◆ **WORK REQUEST**
From the line with "Viewport: 1400px width, 673px height." through the final line, please write out the listing exactly, including both of those lines.

◆ **THE DATA**
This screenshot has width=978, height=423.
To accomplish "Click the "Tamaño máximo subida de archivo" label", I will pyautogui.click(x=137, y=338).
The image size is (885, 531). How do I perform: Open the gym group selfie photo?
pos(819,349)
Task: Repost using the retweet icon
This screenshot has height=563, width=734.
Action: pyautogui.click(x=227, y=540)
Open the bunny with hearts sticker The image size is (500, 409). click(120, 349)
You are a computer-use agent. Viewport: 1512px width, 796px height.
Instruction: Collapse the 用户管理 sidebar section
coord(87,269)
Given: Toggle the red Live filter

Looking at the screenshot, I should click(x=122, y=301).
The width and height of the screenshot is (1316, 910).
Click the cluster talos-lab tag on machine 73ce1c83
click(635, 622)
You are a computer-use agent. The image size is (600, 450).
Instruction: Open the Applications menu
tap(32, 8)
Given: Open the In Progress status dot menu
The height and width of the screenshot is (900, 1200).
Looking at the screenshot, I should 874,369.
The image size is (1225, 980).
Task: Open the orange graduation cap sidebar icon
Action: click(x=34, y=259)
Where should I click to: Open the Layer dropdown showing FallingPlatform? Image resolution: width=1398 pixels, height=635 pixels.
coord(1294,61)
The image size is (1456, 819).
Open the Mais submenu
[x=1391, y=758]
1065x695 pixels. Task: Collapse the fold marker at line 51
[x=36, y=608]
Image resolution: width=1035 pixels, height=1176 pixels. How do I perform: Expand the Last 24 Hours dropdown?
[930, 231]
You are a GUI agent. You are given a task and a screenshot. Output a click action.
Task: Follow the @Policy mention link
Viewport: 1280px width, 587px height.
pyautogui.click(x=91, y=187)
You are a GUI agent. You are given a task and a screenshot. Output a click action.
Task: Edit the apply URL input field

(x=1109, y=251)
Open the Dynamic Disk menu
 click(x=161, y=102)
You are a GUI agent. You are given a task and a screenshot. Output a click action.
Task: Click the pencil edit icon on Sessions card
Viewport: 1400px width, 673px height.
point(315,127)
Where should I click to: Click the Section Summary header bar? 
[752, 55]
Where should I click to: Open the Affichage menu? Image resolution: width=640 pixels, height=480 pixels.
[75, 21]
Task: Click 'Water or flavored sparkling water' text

◆ **ANSWER BELOW**
Viewport: 1400px width, 673px height.
point(315,127)
Where should I click to: Click the Section Summary header bar? 
[752, 55]
Where should I click to: Open the Affichage menu? Image resolution: width=640 pixels, height=480 pixels.
[75, 21]
Task: Click 'Water or flavored sparkling water' text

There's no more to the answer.